Pruitt’s legal efforts to overturn these standards have failed. The U.S. Court of Appeals in Washington rejected all legal challenges brought by Pruitt and the power industry. The Supreme Court sent the standards back to EPA for a more formal consideration of costs and benefits, but the Court left their public health protections fully intact by refusing to block implementation of the standards in the meantime. EPA subsequently found that the health benefits to Americans clearly outweigh the costs and reaffirmed the standards.
Pruitt and industry sued again over this finding in their second wave of lawsuits, which are pending. No reasonable observer expects these second lawsuits to succeed. If he were to become EPA Administrator, however, Pruitt would be in a position to try to accomplish from the inside what he has thus far failed to achieve. He could order his agency to begin a new rulemaking in the attempt to reverse these clean air standards. In the current litigation, he could even try to have EPA switch sides and cave in to the state and industry litigants, although he should recuse himself from such decisions because of the lawsuits he’s brought.

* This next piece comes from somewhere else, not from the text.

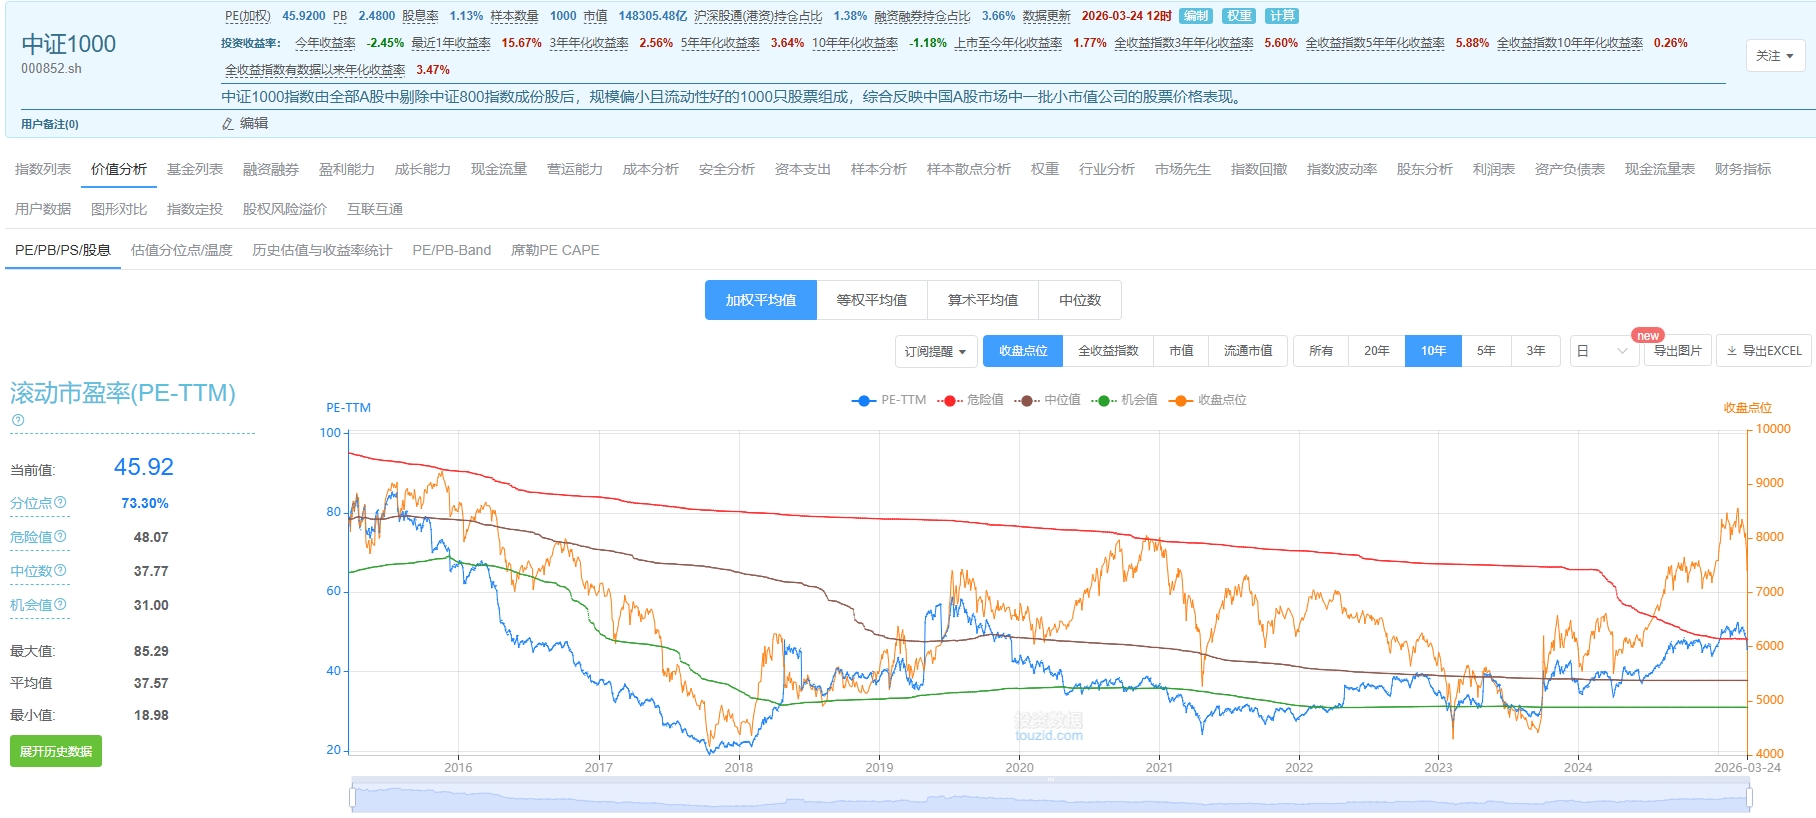Click the pencil 编辑 note icon
Image resolution: width=1816 pixels, height=818 pixels.
pos(228,124)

In short, Pruitt could try to let power companies once again emit unlimited amounts of the most toxic air pollution covered by the Clean Air Act.

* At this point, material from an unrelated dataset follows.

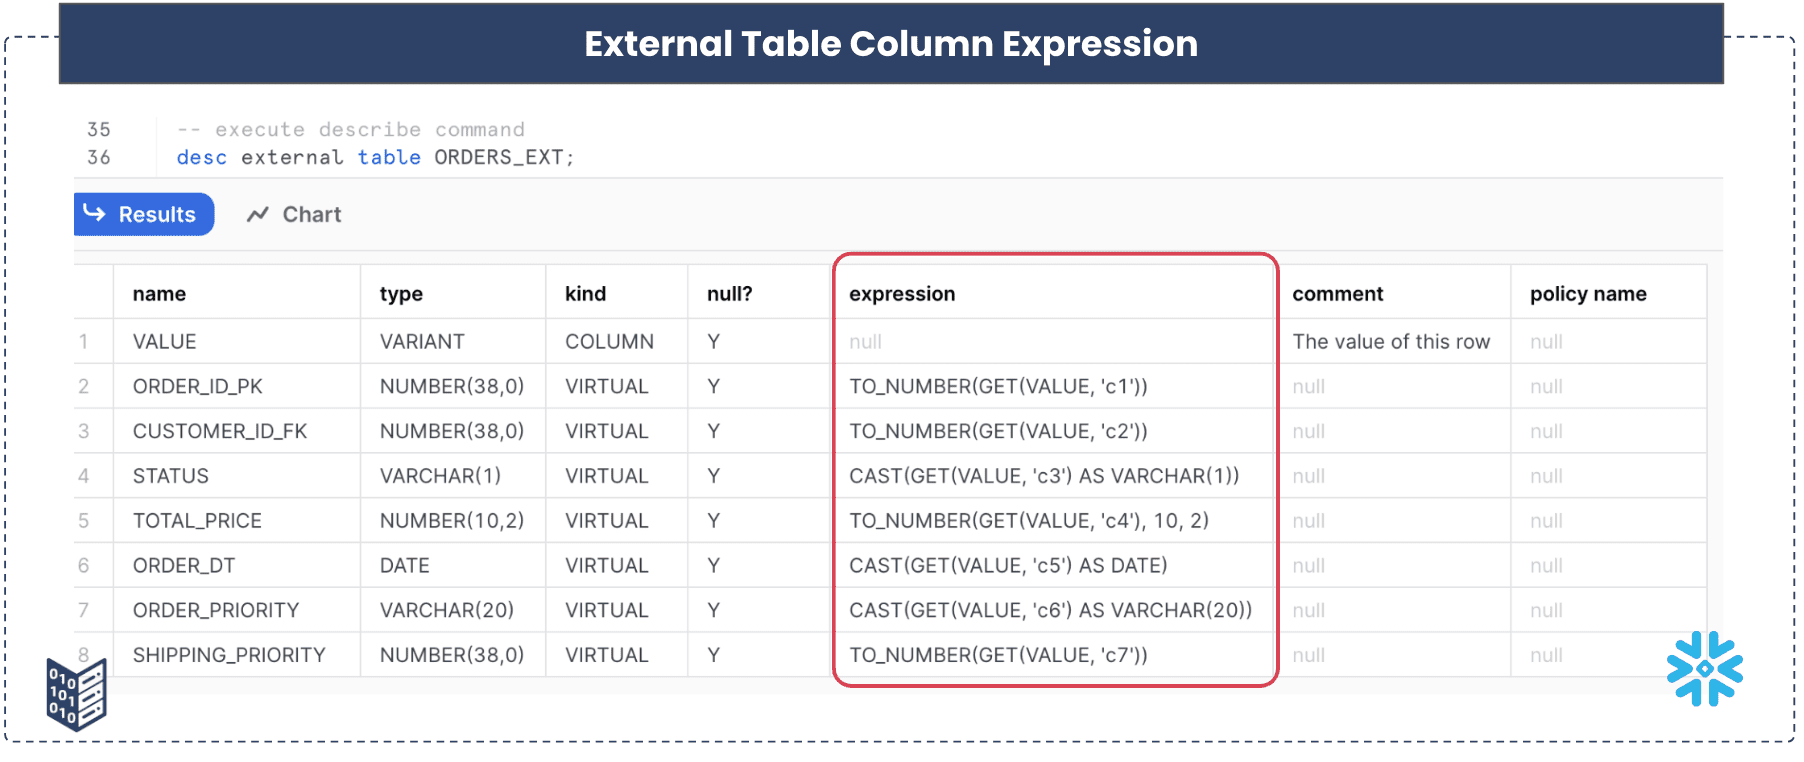Sort by the name column header
This screenshot has width=1804, height=762.
coord(159,294)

Scott Pruitt does not deserve to be EPA Administrator. Senators should not confirm him.
This chart breaks out on a state-by-state basis the estimated death toll that would have been inflicted upon Americans and the vast health benefits denied to Americans—every year—if Pruitt and his industry co-litigants had succeeded in overturning the EPA Mercury and Air Toxics Standards.

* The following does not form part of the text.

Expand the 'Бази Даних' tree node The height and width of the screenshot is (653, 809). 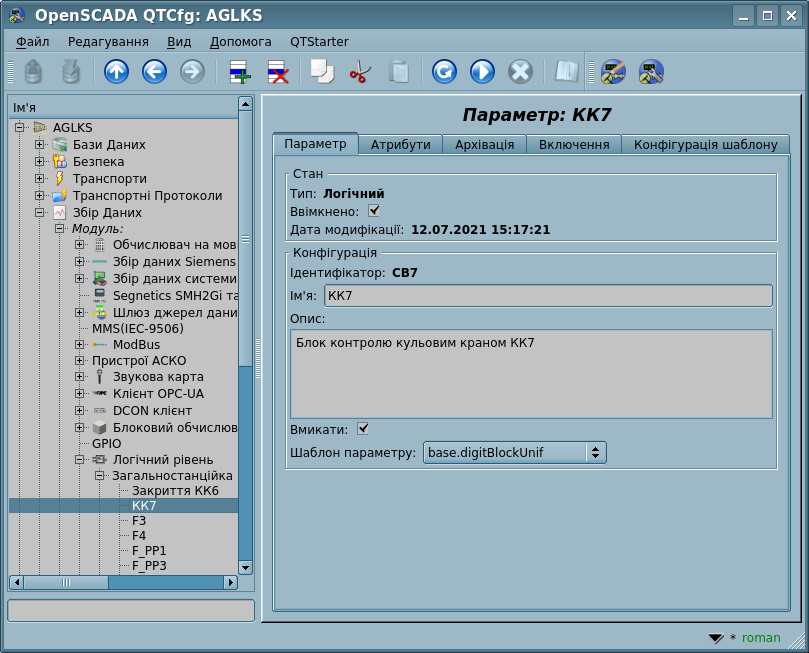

Area | Maximum Lives Saved by Rule Each Year | Projection of Maximum Health Benefits of Rule Each Year in $ |
United States | 11,000 | $90 billion |
Alabama | 360 | $3 billion |
Arizona | 35 | $290 million |
Arkansas | 250 | $2 billion |
California | 14 | $120 million |
Colorado | 140 | $1.1 billion |
Connecticut | 90 | $750 million |
Delaware | 32 | $270 million |
District of Columbia | 15 | $120 million |
Florida | 730 | $6 billion |
Georgia | 490 | $4.1 billion |
Idaho | 6 | $54 million |
Illinois | 570 | $4.7 billion |
Indiana | 290 | $2.4 billion |
Iowa | 160 | $1.3 billion |
Kansas | 160 | $1.3 billion |
Kentucky | 210 | $1.8 billion |
Louisiana | 290 | $2.4 billion |
Maine | 20 | $170 million |
Maryland | 220 | $1.8 billion |
Massachusetts | 130 | $1.1 billion |
Michigan | 410 | $3.4 billion |
Minnesota | 150 | $1.2 billion |
Mississippi | 240 | $2 billion |
Missouri | 410 | $3.4 billion |
Montana | 8 | $62 million |
Nebraska | 72 | $600 million |
Nevada | 10 | $82 million |
New Hampshire | 25 | $210 million |
New Jersey | 320 | $2.6 billion |
New Mexico | 24 | $200 million |
New York | 440 | $3.7 billion |
North Carolina | 480 | $3.9 billion |
North Dakota | 19 | $150 million |
Ohio | 560 | $4.6 billion |
Oklahoma | 300 | $2.5 billion |
Oregon | 12 | $97 million |
Pennsylvania | 530 | $4.4 billion |
Rhode Island | 29 | $240 million |
South Carolina | 330 | $2.7 billion |
Tennessee | 370 | $3 billion |
Texas | 1,200 | $9.7 billion |
Utah | 22 | $180 million |
Vermont | 10 | $83 million |
Virginia | 300 | $2.5 billion |
Washington | 31 | $250 million |
West Virginia | 96 | $790 million |
Wisconsin | 220 | $1.8 billion |
Wyoming | 6 | $49 million |
https://www.epa.gov/mats#whereyoulive. The rule’s health and economic benefits correspond generally to the presence of power plants that burn coal or oil in the state or upwind of the state. Health benefits include avoided mortality, heart and asthma attacks, and other avoided illnesses; avoided ER & hospital visits; and days not missed at work or school.